Юный Уайльд льет слезы умиления после встречи с папой, слезы скорби — на могиле Китса. «Мученик, сраженный слишком рано» (как он напишет позже в одноименном стихотворении), «Эндимион», «божественный юноша», «священнослужитель культа Красоты», «Святой Себастьян, что устремляет чистый, незамутненный взор к Вечной красоте размыкающихся небес», — с кем только не сравнивает Уайльд в поэтическом раже своего кумира!
Вообще, легко умиляется и скорбит — сентиментален. Старший сын Сирил спросит отца, почему у него глаза на мокром месте, когда он читает ему с братом «Великана-эгоиста», и Уайльд ответит, что истинная красота неизменно вызывает у него слезы.
Плачет легко, но еще легче — смеется. В Оксфорде, этой обители гротескных обычаев и нравов, он чувствует себя как дома, ему хорошо: «Самое прекрасное место в Англии», «самое многоцветное [flower-like] время в моей жизни». А ведь когда хорошо нам, то хороши и мы. Среди оксфордских студентов и преподавателей нет, кажется, ни одного, кто бы, вспоминая Уайльда, сказал о нем — о его внешности, характере, привычках — хоть одно дурное слово. Сплошные славословия. «Крупные черты лица, освещенные умом, сверкающие глаза, широкая радостная улыбка» — это Хантер-Блэр. Не скупятся на дифирамбы и остальные: «Исключительные способности собеседника»; «добродушие, редкое умение сказать приятное»; «превосходный, вдумчивый ученый-классик… прочел много больше всех нас…»; «у него было много превосходных качеств и вдобавок необыкновенное обаяние»; «разбирается во всем, от картин до лошадей»; «нрав переменчивый, но живой и прелестный»; «ни разу не слышал от него ни одного дурного слова»; «высоко себя ставил, хотел быть ни на кого не похожим, при этом вел себя естественно, к себе располагал»; «ни один студент не привлекал к себе столько внимания и не оставил после себя столько легенд»; «был, прежде всего, личностью»; «Уайльд — явление».
А между тем вписаться в оксфордскую студенческую жизнь, где тон задавали самодовольные снобы — выпускники Итона и Харроу, было не просто, тем более если ты и в самом деле «личность» и «явление». Тем более — провинциалу да еще ирландцу, мало того, ирландцу с ярко выраженным национальным самосознанием; леди Уайльд старалась не зря. «Я не англичанин, я ирландец, а это совсем другое дело», — напишет он спустя годы в связи с запретом «Саломеи». А в интервью корреспонденту американской газеты скажет, что гордится тем, что он ирландец. «В Лондоне я живу из-за его богатой художественной жизни.

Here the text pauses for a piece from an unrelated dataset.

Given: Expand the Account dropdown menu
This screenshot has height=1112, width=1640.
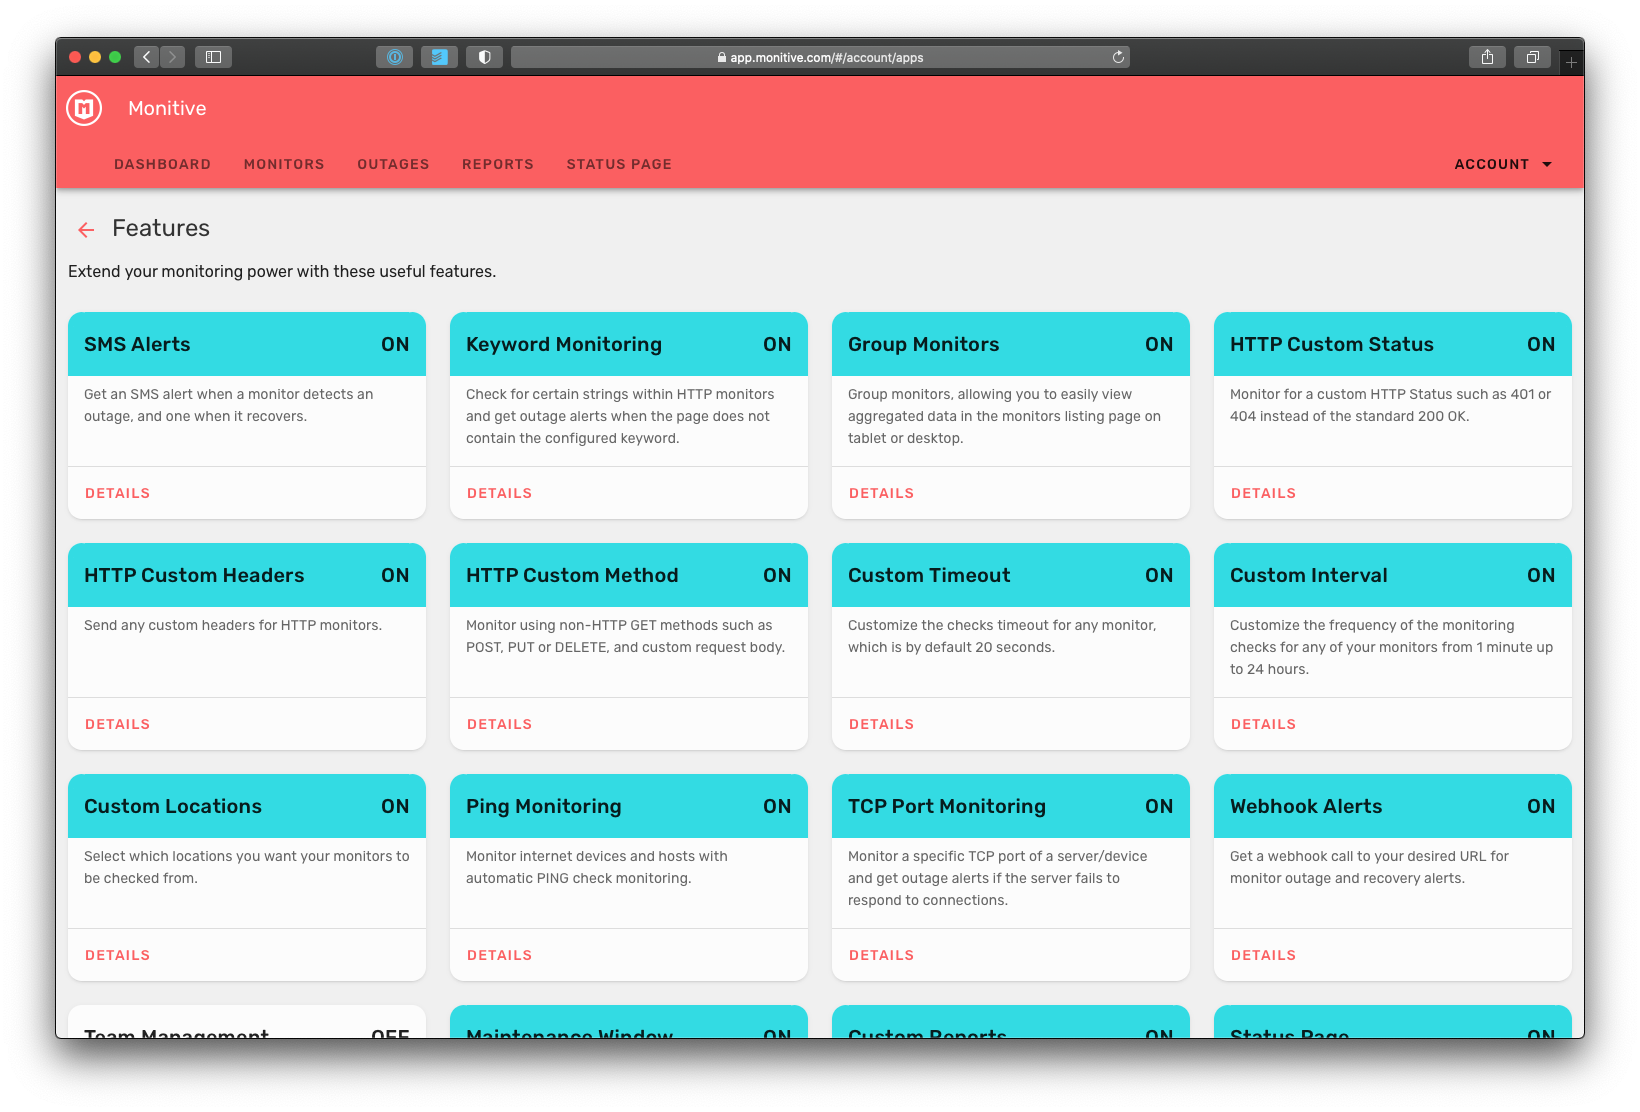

В Ирландии тоже нет недостатка в культуре, но у нас культура погружена в политику. Останься я в Ирландии, и карьеру я мог бы сделать только политическую». В глазах англичан ирландец — не только бунтарь, краснобай и острослов, но еще и младенец, наивное, малоуправляемое эксцентричное дитя, серьезного отношения к себе не заслуживающее. «Пока вы не отдадите себе отчет в том, что он ирландец, — напишет о своем возлюбленном лорд Альфред Дуглас, — вам не понять его сути. Во многих отношениях он прост и невинен, как ребенок». Не украшало этого ребенка в глазах соучеников и то, что он был переростком, самым «старым» студентом на курсе; в Оксфорд Уайльд поступил поздно, зачисление состоялось на следующий день после его двадцатилетия.